▸ **Exercise details**:
Go through the following data and transcribe exactly the stretch of lines from the one holding "Click the 85,000.00 price axis label" to the one holding "You are a GUI", both included.

▸ **Dataset records**:
>>>>>

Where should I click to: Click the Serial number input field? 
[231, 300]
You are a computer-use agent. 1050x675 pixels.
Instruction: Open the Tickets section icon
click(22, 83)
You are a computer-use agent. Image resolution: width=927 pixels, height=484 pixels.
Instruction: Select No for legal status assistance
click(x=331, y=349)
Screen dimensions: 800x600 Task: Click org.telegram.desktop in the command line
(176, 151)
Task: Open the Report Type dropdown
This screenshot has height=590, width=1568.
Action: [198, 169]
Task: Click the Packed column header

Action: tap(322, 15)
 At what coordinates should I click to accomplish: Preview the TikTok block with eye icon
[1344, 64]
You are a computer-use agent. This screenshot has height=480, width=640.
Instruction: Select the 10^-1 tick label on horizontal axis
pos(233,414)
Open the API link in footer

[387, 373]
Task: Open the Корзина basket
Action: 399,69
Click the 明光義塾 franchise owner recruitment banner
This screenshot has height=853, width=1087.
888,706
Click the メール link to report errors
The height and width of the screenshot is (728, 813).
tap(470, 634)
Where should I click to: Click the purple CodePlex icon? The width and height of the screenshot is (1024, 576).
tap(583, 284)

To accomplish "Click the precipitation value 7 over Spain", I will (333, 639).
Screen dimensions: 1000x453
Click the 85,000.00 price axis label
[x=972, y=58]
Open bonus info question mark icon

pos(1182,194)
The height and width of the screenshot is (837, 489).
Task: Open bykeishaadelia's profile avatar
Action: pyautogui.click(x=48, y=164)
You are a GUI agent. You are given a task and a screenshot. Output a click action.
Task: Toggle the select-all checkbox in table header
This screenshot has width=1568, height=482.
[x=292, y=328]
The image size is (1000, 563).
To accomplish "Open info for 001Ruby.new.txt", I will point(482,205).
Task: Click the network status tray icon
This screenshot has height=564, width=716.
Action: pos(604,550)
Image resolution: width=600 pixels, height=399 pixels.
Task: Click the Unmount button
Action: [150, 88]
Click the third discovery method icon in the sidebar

<<<<<

▸ **Result for this exercise**:
Click the 85,000.00 price axis label
[x=972, y=58]
Open bonus info question mark icon

pos(1182,194)
The height and width of the screenshot is (837, 489).
Task: Open bykeishaadelia's profile avatar
Action: pyautogui.click(x=48, y=164)
You are a GUI agent. You are given a task and a screenshot. Output a click action.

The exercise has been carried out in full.